Trains Keep A Rollin'

From his store in downtown Roseburg, and with the help of a local club of enthusiasts, Lachlan MacKinnon is introducing as many people as he can to the hobby of model railroading. 

Story by Josh Gaunt, Photos by Kevin Eckerman


The storefront on Southeast Cass Avenue in Roseburg has a small overhead sign that reads simply “Trains.”

Welcome to Mac’s Tracks, since 2007 the headquarters for model railroaders in the Umpqua Valley and beyond. Enter at the risk of reawakening your creativity, imagination and more than a little nostalgia.

Founded and run by Lachlan MacKinnon, Mac’s Tracks caters to everyone from the greenest gandy dancer to expert yardmasters — selling track, locomotives, rolling stock and accessories for all gauges of model trains.

MacKinnon is an authorized dealer for many manufacturers of train equipment, and if he doesn’t have an item in stock, he knows where to find it.

But MacKinnon isn’t only a merchant of model railroads. He’s also an ambassador for the hobby, which was once wildly popular in the U.S. but has become more of a niche pastime.

“I wanted to encourage people in the hobby of model railroading,” MacKinnon says.

Lachlan MacKinnon, owner of Mac's Tracks.

Lachlan MacKinnon, owner of Mac's Tracks.

A few blocks from his store, in the basement of a downtown Roseburg law office, is a miniature world of its own, the main layout of the Umpqua Valley Model Railroad Club — a breath-taking assembly of operational, scale-model freight yards, passenger depots, mountains, tunnels, bridges, trestles, crossing signals, buildings and cityscapes that evokes the days when the Southern Pacific regularly rumbled through Roseburg.

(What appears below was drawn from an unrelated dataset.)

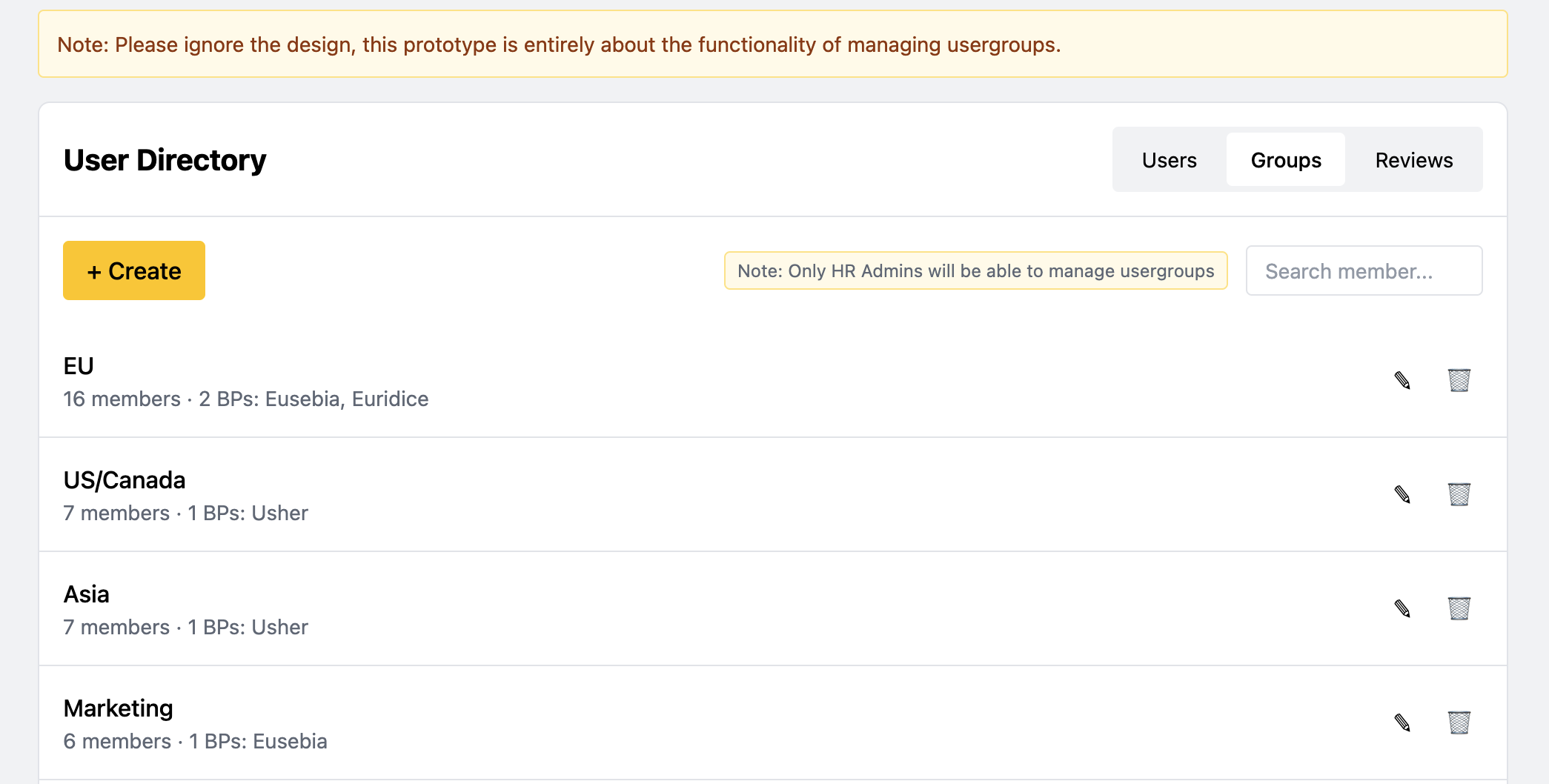Remove the Asia group via trash icon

Elaborately wired and with computerized controls, the layout is a web of track loops, switches and grades — meticulously built to look like the real thing, right down to the weathered-looking paint on buildings and the ballast on the tracks.

Traversing through is the assembled trains of club members — freight and passenger lines.

“We play like we’re running a real railroad,” MacKinnon says.

Because many members of the club don’t have room for a layout in their homes, the office basement offers them the chance to work on their hobby and run their trains.

The Umpqua Valley club meets regularly, and members also take part in model railroad shows, demonstrating their hobby and encouraging others to take it up.


– Lachlan MacKinnon

A native of Alaska, MacKinnon got the train bug as a toddler playing with his older brothers’ trains at home. He got his own set at age 12 and joined a local model railroad club in Juneau.

But as he got older, he lost interest and put his trains in storage for more than three decades. His interest revived, however, when he decided he needed a respite from job-related stress. He rejoined the club and, in 1991, started selling model railroading gear out of his home.

A decade ago, when he moved to Roseburg for family reasons, he took the train business with him.

“I was totally surprised by how friendly people were here,” he says. “It was kind of a cultural shock.”

Mac 19.jpg

The business quickly outgrew MacKinnon’s home, so in 2008 he moved into the Cass Avenue location.

There, under that “Trains” sign, he promotes the hobby while selling all things model railroad-related — even Thomas the Tank Engine sets for younger engineers. Today, Mac’s Tracks carries the largest model-train inventory in Southern Oregon. Most of MacKinnon’s customers are new to the hobby. Some are over 60, but he has younger enthusiasts as well. All are encouraged to join the train club, whose members share their expertise and where beginners can learn layout skills from experienced hobbyists.

“The benefits of a hobby can teach your children creativity and help them learn to find enjoyment from playing on their own, instead of a computer,” MacKinnon says. “You can basically recreate the world that you live in, in miniature. Model railroading can be a hobby best enjoyed when the family and friends work together to build a layout and operate the trains.”